She’s in a relationship now, and I’m happy for for her, I really am. But it’s changed so much between us. She talks to me less. When we talk it’s almost always about her girlfriend. She’s meaner to me.
I’m not her best friend anymore, her girlfriend is. Just a few weeks ago we planned a small trip to our old college and she was so rude that I had to privately cry. She gave both her sister and I the silent treatment because we didn’t get ready fast enough in the morning. It was also high tide at the beach which meant we couldn’t swim. Eventually she snapped and started grilling us. It sucked, I hadn’t seen her in months, and when I finally did it was horrible. She hasn’t treated me like that before.

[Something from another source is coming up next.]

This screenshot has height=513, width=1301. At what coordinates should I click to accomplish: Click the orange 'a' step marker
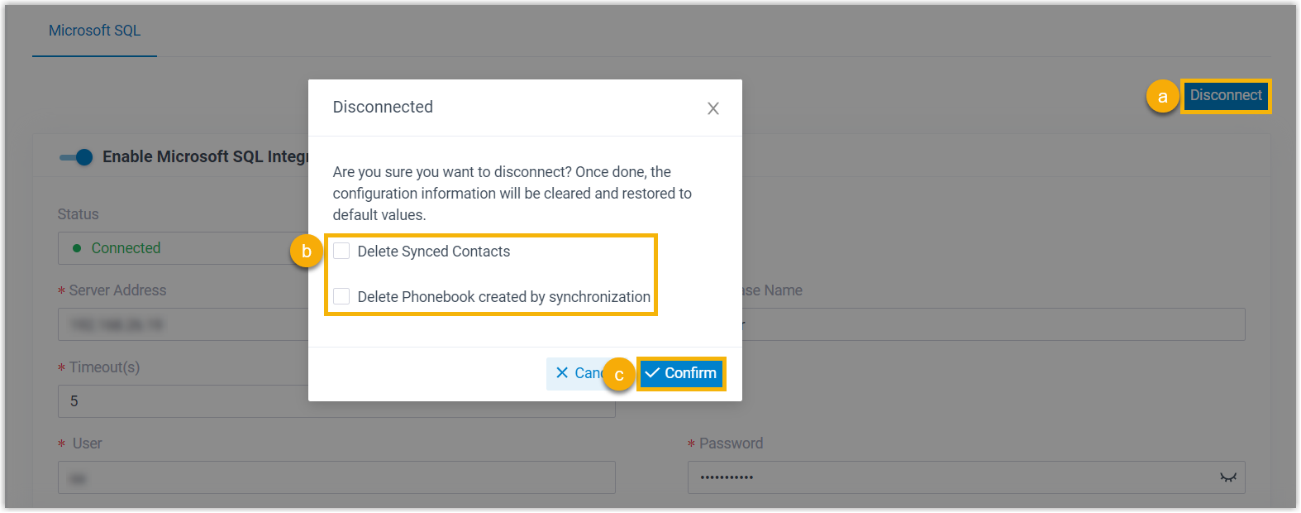coord(1162,97)
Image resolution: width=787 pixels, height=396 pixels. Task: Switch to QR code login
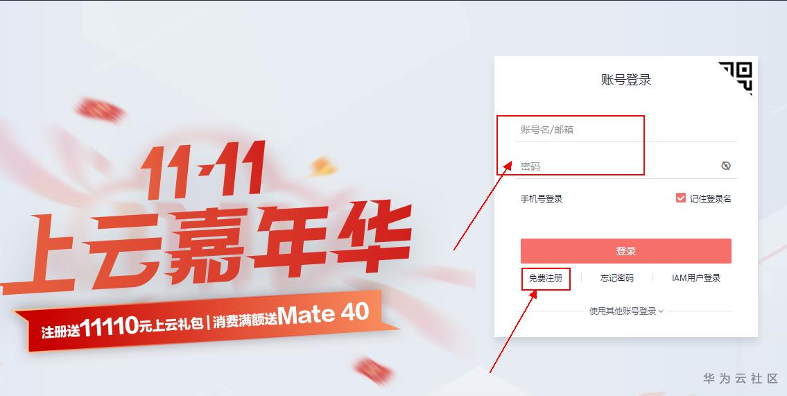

We barely spoke on the trip, I thank god her sister was there otherwise I would have had no one to talk to. After the trip she messaged me and said “the whole vacation made me realize how into my girlfriend I am”. When I asked her why, she didn’t respond.
I’ve texted her back over the past week and a half, but she hasn’t gotten back to me. But she’s been posting selfies and videos of herself on Snapchat. I know it’s not a big deal but it stings. I’m on the back-burner, but she’s still my number one.
I remember our freshman year together, when she was in another relationship. She told me she lost a lot of friends when she entered the relationship, now I’m starting to understand why.
I know she’ll keep me around, she’s not kicking me out of her life. But our interactions make me sad now. I feel like supporting cast.
Maybe this is just a weird rough patch and it’ll get better. Maybe this is the beginning of the end. I’m just really sad. I miss her a lot.
#we went from sleeping in the same bed#crying about how much we loved eachother#promising one another that we’d get married#to barely speaking#I feel like I just got replaced in a way#I’ve never desired her sexually#the thought of that freaks me out#this is her first gay relationship and it’s a pretty big deal#and im really amazed and impressed by her authenticity to herself and devotion to love/live honestly#but god damn I feel like she essentially demoted me to make room for the love she has for her partner#I’m just confused and sad#why do things have to change between us?#I guess we can’t do the things we used to do because she’s in a relationship and that might make her partner uncomfortable#but what does that say about our relationship then?